Remuneration rules for Management Board and Supervisory Board members of Budimex SA are regulated by the generally accessible Remuneration policy for members of governing bodies of Budimex SA [2]. Provisions of the Policy aim to motivate the authorities of the Budimex Group to achieve the best results correlated with its strategic objectives.

The remuneration amount of the President and members of the Management Board is set by the Supervisory Board, taking into consideration recommendations of the Remuneration Committee. The entire remuneration package includes fixed compensation, variable compensation in the form of bonuses and long-term incentive programs and extra benefits. In 2023, the amount of variable compensation of Management Board and Supervisory Board members was not linked to sustainability results achieved by the company.

The Supervisory Board is responsible for supervision of the policy and at least once a year, on the basis of, among others, payroll reports and observation of market trends, reviews the remuneration rules and makes an assessment of how they affect the management of the organization.

In order to ensure the highest quality of the process, an audit firm supports the Supervisory Board in the reviews.

The supervisory functions are performed by the Supervisory Board through the Remuneration Committee (REMCO), which convenes on a quarterly basis. The duties of REMCO are described in its Rules and Regulations and the Supervisory Board Bylaws.

Pursuant to the Best Practices of Companies Listed on Warsaw Stock Exchange 2021 remuneration of Supervisory Board members consists of fixed compensation and does not include components dependent of the Group’s results.

Pursuant to SRD II. i.e.
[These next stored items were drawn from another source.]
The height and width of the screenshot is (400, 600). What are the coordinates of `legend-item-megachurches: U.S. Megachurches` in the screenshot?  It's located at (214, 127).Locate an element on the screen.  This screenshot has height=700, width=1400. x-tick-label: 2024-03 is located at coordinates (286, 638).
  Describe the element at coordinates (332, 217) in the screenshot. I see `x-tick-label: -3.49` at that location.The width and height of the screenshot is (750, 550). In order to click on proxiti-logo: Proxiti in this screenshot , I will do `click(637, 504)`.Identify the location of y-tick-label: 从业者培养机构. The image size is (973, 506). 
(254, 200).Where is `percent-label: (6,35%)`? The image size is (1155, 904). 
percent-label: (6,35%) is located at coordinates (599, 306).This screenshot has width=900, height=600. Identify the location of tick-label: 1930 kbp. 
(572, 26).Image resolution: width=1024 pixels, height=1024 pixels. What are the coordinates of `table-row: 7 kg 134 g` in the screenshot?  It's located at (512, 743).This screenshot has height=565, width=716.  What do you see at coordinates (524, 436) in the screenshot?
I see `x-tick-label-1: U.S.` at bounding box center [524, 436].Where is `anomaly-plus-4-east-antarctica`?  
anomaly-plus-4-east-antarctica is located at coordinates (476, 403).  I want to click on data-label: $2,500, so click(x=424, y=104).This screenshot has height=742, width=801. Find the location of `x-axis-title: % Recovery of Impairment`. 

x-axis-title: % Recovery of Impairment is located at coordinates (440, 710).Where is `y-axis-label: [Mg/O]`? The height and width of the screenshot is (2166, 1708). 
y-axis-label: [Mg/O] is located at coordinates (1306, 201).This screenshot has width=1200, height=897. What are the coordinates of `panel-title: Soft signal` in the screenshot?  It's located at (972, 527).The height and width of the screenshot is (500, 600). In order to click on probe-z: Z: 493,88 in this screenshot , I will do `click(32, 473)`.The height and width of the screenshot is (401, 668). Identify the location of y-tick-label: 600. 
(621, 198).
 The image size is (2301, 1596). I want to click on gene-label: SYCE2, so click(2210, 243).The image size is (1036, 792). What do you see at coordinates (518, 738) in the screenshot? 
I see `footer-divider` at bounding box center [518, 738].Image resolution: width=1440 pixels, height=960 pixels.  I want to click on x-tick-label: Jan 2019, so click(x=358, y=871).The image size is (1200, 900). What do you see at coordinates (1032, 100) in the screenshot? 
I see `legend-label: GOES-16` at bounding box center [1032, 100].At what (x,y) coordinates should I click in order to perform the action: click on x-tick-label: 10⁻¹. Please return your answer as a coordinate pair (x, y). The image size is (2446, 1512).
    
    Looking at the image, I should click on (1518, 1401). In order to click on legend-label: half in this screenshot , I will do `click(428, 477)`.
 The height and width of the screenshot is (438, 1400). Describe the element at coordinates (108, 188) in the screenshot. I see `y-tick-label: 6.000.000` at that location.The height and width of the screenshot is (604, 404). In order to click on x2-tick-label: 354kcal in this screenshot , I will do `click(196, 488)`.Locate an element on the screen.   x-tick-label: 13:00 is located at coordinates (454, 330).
Shareholder Rights Directive 2017/828, every year, Budimex SA publishes a report on remuneration of persons discharging managerial and supervisory functions. Shareholders at a Shareholder Meeting give opinions on the Supervisory Board report on remuneration of the company’s Management Board and Supervisory Board members. Once every 4 years, the Shareholder Meeting reviews the Remuneration policy for members of governing bodies of Budimex SA.


[1] Board of Directors, Supervisory Board and Audit and Remuneration Committees can be found at: https://www.budimex.pl/pl/o-budimex/lad-korporacyjny.

[2] The Remuneration policy for members of governing bodies of Budimex SA may be accessed at:

https://www.budimex.pl/repository/relation/Lad_Korporacyjny_2020/PL/

Polityka_wynagrodzen_czlonkow_organow_Budimex_SA.pdf.